» TAREFAS A CUMPRIR
**a)** Copie da notícia sobre o acórdão do TSE, sem nenhuma alteração, o trecho de "O Tribunal Superior" a "decorrência, do mandato.".
**b)** Reescreva de forma mais curta o parágrafo da notícia sobre o acórdão do TSE que começa com "O chamado acórdão afirma", mantendo os fatos principais.
**c)** Dê sequência à notícia sobre o acórdão do TSE, escrevendo a parte seguinte a partir da última frase apresentada.

» TRECHO DA PÁGINA
╔══

O Tribunal Superior Eleitoral publicou nessa quinta-feira (23) o documento que traz o resultado do julgamento que tornou o ex-governador Cláudio Castro inelegível por abuso de poder político-econômico nas eleições de 2022.
O chamado acórdão afirma que o TSE reconheceu que a vacância dos cargos de governador e vice se deu por conta de renúncia e não pela cassação dos diplomas. Segundo o TSE, a maioria dos ministros considerou prejudicada a cassação do diploma e, em decorrência, do mandato.
A definição sobre se a vacância foi motivada por renúncia ou cassação impacta diretamente o modelo de escolha do governador para mandato tampão.
Quando há a cassação por decisão da Justiça eleitoral, é convocada uma nova eleição com voto popular.
No caso de outra motivação, como renúncia, os estados podem definir o modelo de escolha, sendo que o Rio operou pela eleição indireta, feita pela Assembleia Legislativa do estado.

╚══

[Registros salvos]
╔══

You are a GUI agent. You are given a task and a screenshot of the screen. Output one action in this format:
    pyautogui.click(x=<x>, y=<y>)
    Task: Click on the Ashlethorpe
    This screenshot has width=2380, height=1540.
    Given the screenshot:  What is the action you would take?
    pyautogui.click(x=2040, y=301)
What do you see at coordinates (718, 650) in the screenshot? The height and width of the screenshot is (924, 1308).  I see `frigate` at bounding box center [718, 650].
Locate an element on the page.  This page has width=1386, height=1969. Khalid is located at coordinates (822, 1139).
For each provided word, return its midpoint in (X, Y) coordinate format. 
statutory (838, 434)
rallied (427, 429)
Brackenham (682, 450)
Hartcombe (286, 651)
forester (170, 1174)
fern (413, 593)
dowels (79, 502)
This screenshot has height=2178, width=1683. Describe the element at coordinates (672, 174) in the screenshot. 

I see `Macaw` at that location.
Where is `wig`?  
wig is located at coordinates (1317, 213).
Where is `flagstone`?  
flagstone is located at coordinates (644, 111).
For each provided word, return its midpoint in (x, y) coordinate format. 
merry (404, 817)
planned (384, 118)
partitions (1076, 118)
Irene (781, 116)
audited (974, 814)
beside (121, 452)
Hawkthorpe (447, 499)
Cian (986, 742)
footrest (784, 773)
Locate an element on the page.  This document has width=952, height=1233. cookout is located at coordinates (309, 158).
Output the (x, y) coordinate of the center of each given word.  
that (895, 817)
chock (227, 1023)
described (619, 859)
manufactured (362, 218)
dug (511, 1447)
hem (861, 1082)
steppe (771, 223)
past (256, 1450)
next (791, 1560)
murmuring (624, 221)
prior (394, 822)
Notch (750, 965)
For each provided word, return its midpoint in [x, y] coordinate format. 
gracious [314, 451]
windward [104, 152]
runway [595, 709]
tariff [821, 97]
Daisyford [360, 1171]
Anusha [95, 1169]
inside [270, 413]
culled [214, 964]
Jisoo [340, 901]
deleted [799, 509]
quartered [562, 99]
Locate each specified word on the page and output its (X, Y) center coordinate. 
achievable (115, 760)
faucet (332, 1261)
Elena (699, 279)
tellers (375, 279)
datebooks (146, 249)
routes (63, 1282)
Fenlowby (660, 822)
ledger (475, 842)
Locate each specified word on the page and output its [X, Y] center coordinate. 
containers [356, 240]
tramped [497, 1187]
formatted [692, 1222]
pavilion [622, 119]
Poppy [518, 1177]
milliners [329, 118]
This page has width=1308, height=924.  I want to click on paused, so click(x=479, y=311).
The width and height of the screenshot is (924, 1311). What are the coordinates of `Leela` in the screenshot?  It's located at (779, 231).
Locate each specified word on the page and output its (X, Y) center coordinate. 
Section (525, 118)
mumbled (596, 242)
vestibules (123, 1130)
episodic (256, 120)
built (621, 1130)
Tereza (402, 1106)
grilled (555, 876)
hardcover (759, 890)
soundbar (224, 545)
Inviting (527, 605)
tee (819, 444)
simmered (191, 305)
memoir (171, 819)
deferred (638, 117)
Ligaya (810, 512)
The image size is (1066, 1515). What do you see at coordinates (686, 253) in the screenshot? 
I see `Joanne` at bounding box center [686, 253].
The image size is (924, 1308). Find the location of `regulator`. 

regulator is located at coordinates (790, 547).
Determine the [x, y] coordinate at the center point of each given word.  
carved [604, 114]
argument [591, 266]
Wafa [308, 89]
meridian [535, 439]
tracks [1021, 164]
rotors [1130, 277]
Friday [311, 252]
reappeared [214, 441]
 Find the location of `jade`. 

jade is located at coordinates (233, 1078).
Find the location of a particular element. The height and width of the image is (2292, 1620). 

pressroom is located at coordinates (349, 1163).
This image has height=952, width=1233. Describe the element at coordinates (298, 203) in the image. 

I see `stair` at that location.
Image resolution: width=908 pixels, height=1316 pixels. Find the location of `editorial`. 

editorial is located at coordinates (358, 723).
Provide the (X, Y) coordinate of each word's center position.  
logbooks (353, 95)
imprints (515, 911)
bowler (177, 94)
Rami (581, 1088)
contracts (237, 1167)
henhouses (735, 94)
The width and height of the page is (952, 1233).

╚══

» SUAS RESPOSTAS
**a)**
O Tribunal Superior Eleitoral publicou nessa quinta-feira (23) o documento que traz o resultado do julgamento que tornou o ex-governador Cláudio Castro inelegível por abuso de poder político-econômico nas eleições de 2022.
O chamado acórdão afirma que o TSE reconheceu que a vacância dos cargos de governador e vice se deu por conta de renúncia e não pela cassação dos diplomas. Segundo o TSE, a maioria dos ministros considerou prejudicada a cassação do diploma e, em decorrência, do mandato.

**b)** Segundo o acórdão, o TSE reconheceu que os cargos de governador e vice ficaram vagos por renúncia, e não pela cassação dos diplomas. A maioria dos ministros considerou prejudicada a cassação do diploma e, em decorrência, do mandato.

**c)**
O texto do TSE aponta que cinco ministros consideraram que a cassação ficou prejudicada diante da saída antecipada de Castro na véspera do julgamento. E por conta da renúncia ele não foi cassado.
Na prática, a corte deixa em aberto para o Supremo decidir qual será o modelo de escolha para o mandato tampão.
O caso chegou ao STF depois que o PSD acionou a corte com duas ações que começaram a ser discutidas no plenário, mas o ministro Flávio Dino pediu vista, ou seja, mais prazo para analisar o caso.
Dino prometeu devolver o julgamento após a publicação do acórdão pelo TSE, mas alguns ministros defendem reservadamente aguardar que o TSE julgue possíveis recursos contra a decisão da Corte Eleitoral antes da reformada no STF.